*) I/O protocol parse issues should shutdown the container as the container
goes to inconsistent state between calls. (eg. next call may receive previous
calls left overs.)
*) Move ghost read/write code into io_utils in common.
*) Clean unused error from docker Wait()
*) We can catch one case in JSON, if there's remaining unparsed data in
decoder buffer, we can shut the container
*) stdout/stderr when container is not handling a request are now blocked if freezer is also enabled.
*) if a fatal err is set for slot, we do not requeue it and proceed to shutdown
*) added a test function for a few cases with freezer strict behavior
This is prep-work for more tests to come.
*) remove http response -1, this will break in go 1.10
*) add docker id & hostname to fn-test-utils (will be useful
to check/test which instance a request landed on.)
*) add container start/stop logs in fn-test-utils. To detect
if/how we miss logs during container start & end.
* fix up response headers
* stops defaulting to application/json. this was something awful, go stdlib has
a func to detect content type. sadly, it doesn't contain json, but we can do a
pretty good job by checking for an opening '{'... there are other fish in the
sea, and now we handle them nicely instead of saying it's a json [when it's
not]. a test confirms this, there should be no breakage for any routes
returning a json blob that were relying on us defaulting to this format
(granted that they start with a '{').
* buffers output now to a buffer for all protocol types (default is no longer
left out in the cold). use a little response writer so that we can still let
users write headers from their functions. this is useful for content type
detection instead of having to do it in multiple places.
* plumbs the little content type bit into fn-test-util just so we can test it,
we don't want to put this in the fdk since it's redundant.
I am totally in favor of getting rid of content type from the top level json
blurb. it's redundant, at best, and can have confusing behaviors if a user
uses both the headers and the content_type field (we override with the latter,
now). it's client protocol specific to http to a certain degree, other
protocols may use this concept but have their own way to set it (like http
does in headers..).
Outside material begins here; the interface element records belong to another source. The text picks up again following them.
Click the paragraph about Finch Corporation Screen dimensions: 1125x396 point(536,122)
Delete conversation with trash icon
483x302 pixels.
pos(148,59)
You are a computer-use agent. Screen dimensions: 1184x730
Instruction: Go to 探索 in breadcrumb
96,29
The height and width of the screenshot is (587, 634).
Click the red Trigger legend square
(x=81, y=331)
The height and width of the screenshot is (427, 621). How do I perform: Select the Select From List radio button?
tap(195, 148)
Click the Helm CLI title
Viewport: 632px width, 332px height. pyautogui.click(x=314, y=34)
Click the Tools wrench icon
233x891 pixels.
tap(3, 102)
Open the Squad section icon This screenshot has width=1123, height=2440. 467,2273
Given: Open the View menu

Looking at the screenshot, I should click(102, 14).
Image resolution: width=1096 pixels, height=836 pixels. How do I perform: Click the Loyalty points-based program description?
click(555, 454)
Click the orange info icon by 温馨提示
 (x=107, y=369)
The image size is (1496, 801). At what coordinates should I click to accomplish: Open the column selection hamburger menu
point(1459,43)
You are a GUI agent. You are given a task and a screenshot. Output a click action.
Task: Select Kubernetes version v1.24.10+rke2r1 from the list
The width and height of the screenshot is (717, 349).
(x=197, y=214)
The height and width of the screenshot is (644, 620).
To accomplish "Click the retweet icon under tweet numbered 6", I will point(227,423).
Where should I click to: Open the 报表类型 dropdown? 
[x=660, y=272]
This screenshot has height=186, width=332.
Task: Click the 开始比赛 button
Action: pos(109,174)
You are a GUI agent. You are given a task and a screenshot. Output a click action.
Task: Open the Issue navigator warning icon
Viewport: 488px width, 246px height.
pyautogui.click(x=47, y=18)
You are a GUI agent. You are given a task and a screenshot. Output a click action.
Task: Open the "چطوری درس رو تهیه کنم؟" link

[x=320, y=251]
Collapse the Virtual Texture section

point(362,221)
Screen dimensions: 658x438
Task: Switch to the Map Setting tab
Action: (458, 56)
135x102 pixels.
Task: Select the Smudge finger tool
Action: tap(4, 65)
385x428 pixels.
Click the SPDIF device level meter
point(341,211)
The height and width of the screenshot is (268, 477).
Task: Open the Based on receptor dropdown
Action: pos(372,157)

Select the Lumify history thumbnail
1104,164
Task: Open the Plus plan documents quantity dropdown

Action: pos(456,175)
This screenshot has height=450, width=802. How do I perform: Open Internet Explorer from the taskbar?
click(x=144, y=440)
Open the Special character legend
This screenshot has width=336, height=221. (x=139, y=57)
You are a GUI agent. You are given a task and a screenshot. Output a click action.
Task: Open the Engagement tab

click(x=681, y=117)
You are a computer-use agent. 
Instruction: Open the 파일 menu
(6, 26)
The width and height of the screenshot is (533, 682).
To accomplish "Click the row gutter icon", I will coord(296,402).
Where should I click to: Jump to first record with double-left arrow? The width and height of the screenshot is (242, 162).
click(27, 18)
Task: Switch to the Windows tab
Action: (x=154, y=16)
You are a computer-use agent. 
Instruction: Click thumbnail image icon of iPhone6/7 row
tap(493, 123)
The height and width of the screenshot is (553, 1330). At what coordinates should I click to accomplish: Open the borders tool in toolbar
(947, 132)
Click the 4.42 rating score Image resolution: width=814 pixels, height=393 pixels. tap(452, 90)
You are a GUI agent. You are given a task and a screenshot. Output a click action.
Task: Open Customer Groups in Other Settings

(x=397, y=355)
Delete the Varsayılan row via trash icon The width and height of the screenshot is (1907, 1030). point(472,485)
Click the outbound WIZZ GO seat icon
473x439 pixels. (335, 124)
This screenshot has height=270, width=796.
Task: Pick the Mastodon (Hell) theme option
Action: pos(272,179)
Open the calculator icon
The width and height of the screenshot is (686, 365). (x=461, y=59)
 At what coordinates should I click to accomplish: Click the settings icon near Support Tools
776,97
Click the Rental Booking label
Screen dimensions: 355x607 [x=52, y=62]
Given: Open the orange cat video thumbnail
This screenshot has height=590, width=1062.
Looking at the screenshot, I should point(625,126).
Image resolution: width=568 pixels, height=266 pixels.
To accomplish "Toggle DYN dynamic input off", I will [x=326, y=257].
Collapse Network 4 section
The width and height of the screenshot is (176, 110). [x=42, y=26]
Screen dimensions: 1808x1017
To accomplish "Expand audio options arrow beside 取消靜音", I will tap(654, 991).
I realize that it mostly exists because it's somewhat gross
to have to index a list from the headers in certain languages more than
others, but with the ^ behavior, is it really worth it?
closes#782
* reset idle timeouts back
* move json prefix to stack / next to use
* fn: add fn-test-utils image
New tester image that uses go-fdk for advanced test scenarios.
Right now, this is an enhanced 'hello/sleeper' rolled into one
that echos the received headers/env to allow writing test cases.